Feature story

National ownership pivotal to sustained HIV responses

02 July 2010

FamilyFamily in Djibouti. Credit: UNAIDS/P. Virot

National ownership is central to sustainable AIDS responses and is beyond doubt a path to improved aid effectiveness. To set the stage for engaged debates on national ownership and actions to realize this, UNAIDS organized a consultation in Geneva on 21 June 2010 that brought together government representatives, civil society, representatives from  regional political bodies, and development partners.

The dialogue resulted in a clear definition of national ownership which is:

“Inclusive multi-sectoral national leadership at all levels in managing the design of effective AIDS policy and strategy, its implementation, monitoring, reporting and sustainable resourcing as part of the national development agenda, and for assuring board result-based mutual accountability mechanisms and national capacities to strengthen the AIDS response”.

Participants also established indicators to measure progress. These indicators cover multi-sectoral AIDS coordination; non-discriminatory laws and regulations; inclusive process in the development of Strategy, work plan, operational plan and review; monitoring and evaluation and mutual accountability system; integration of HIV in national development plans and capacity development plans; sustainable HIV financing; mutual financial accountability mechanisms; alignment and harmonization; and capacity building.
Addressing the forum, Mr Michel Sidibé, executive director of UNAIDS, highlighted the need for countries and donors to move from short-term aid commitments to longer term financing that is both predictable and sustainable. According to Mr Sidibé key to achieving this is “understanding the interaction of ownership and external funding” which can happen by focusing on the ways that significant donors actually enable national ownership and empower country partners.

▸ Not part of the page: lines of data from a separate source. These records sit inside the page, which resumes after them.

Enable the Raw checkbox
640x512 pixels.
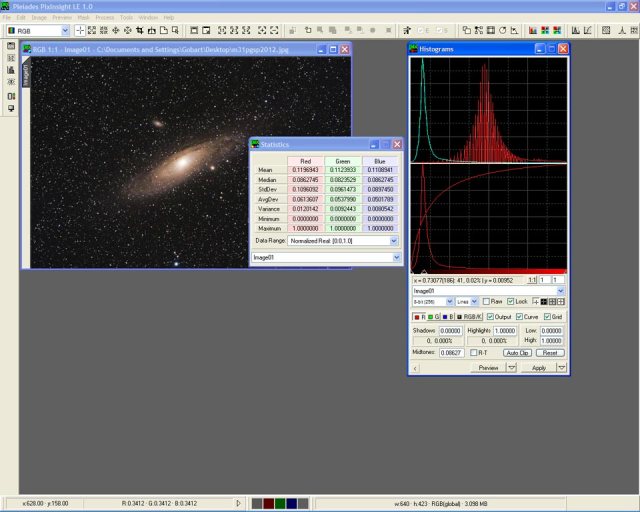point(486,301)
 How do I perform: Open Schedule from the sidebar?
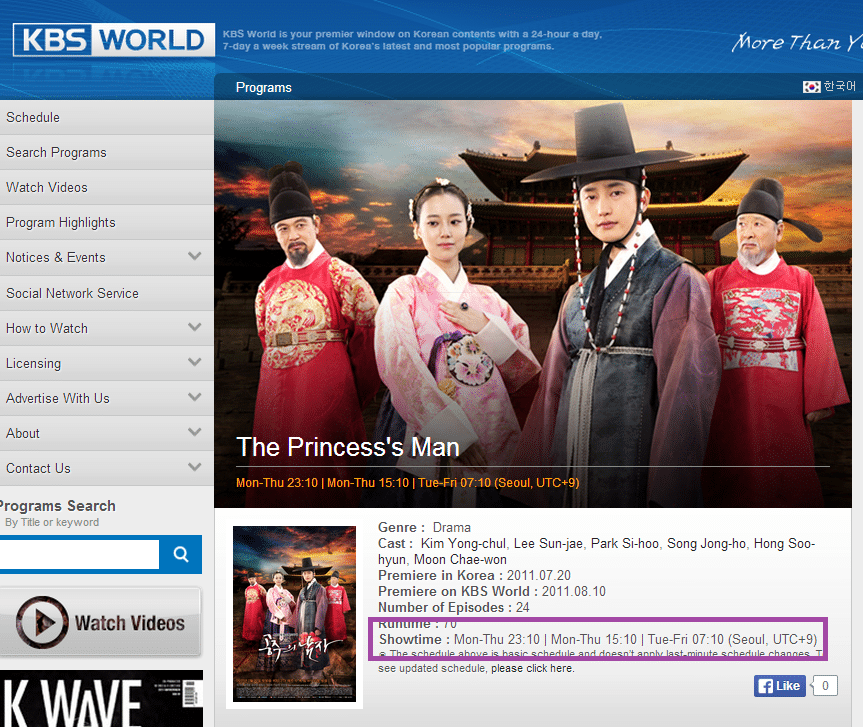coord(33,117)
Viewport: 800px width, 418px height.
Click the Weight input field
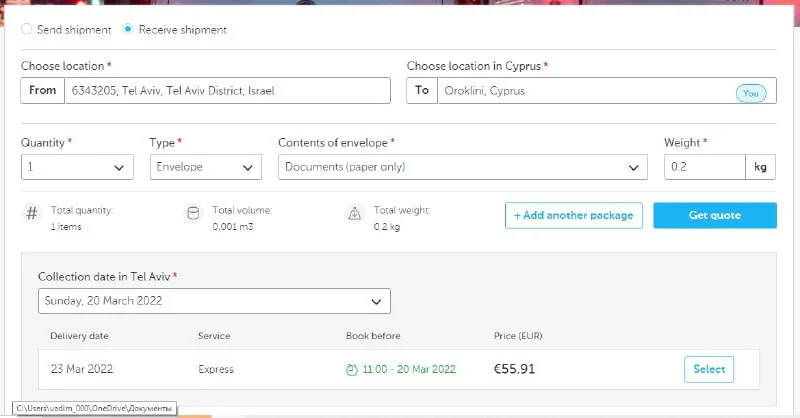coord(704,167)
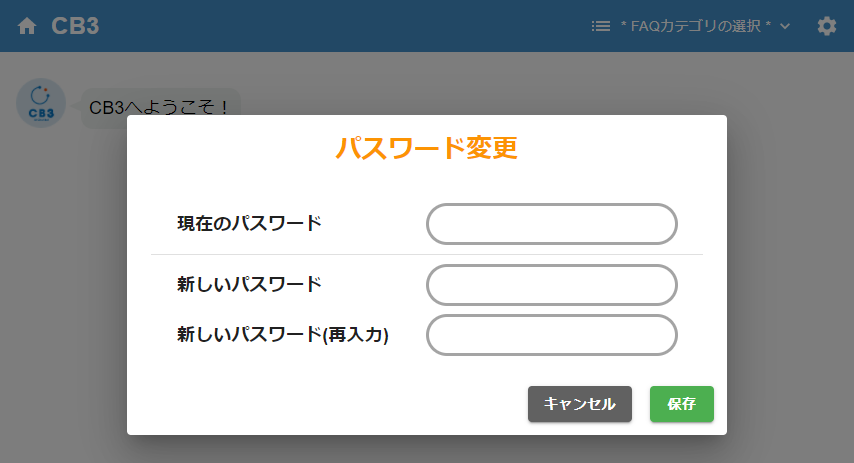Click the dimmed backdrop below the dialog
This screenshot has width=854, height=463.
click(427, 450)
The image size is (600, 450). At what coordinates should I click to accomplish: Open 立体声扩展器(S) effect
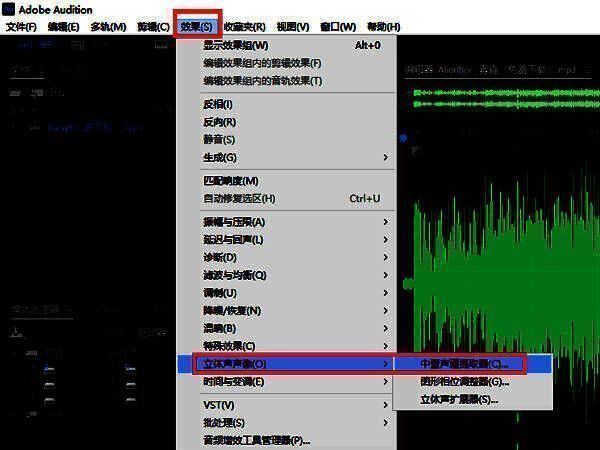coord(460,400)

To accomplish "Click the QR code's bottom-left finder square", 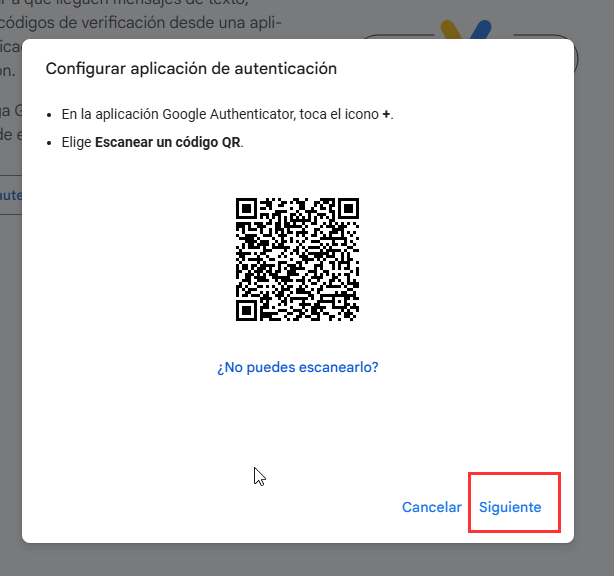I will [246, 311].
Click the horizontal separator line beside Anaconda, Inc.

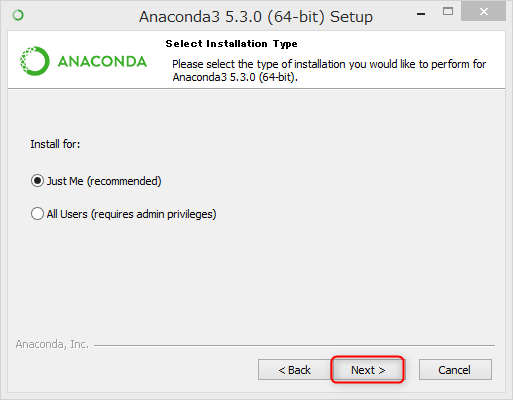click(294, 345)
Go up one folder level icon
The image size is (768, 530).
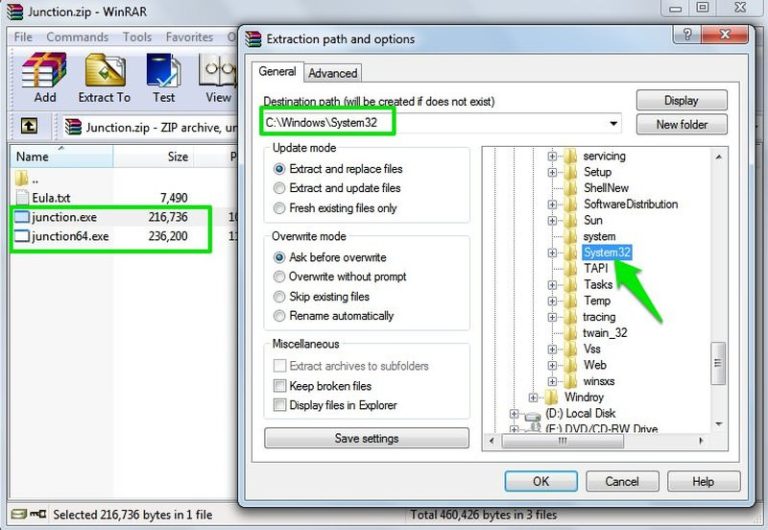[x=29, y=126]
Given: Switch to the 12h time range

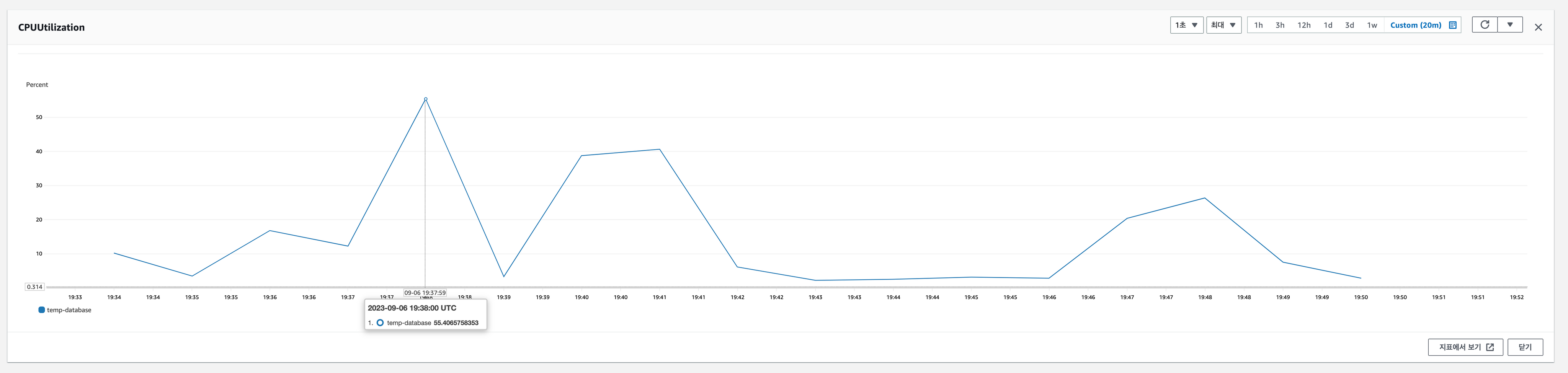Looking at the screenshot, I should tap(1304, 26).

The US Global AIDS Coordinator Ambassador Eric Goosby stressed the importance of “mutual accountability.” He pointed out the imperative that donors “carry out their development work in such a way that engagements with country partners and priorities are mutually beneficial.”

The participants discussed strategic incentives to foster greater country partner ownership of national AIDS policies and programmes and to encourage production and use of evidence. In addition, how national ownership can be enhanced by mobilizing greater domestic resources and investments, and the roles and action that country partners and development partners can employ together to strengthen ownership.

Renewed approach to technical assistance and capacity building

Better and more sustainable articulation of countries’ needs, mentoring countries with counterparts from the North, coupled with the aggressive development of TA in the South and South-South cooperation would result in a renewed approach to technical assistance (TA). This could ensure that it is driven by demand rather than by supply. To strengthen national ownership, the inclusion of capacity building support as an integral part of joint operational planning would strengthen country’s responses. Zambia’s Minister of Health, H.E. Kapembwa Simbao, pointed out that “national ownership refers to the availability of in-country expertise to monitor their programmes.” 

UNAIDS Secretariat, in collaboration with all stakeholders, will continue to foster national ownership so that countries can make evidence-informed decisions and invest funds where they are most needed in order to achieve better outcomes for the AIDS response as well as the countries’ wider health and development goals. UNAIDS also plans to continue to support country and regional consultations that include all constituents.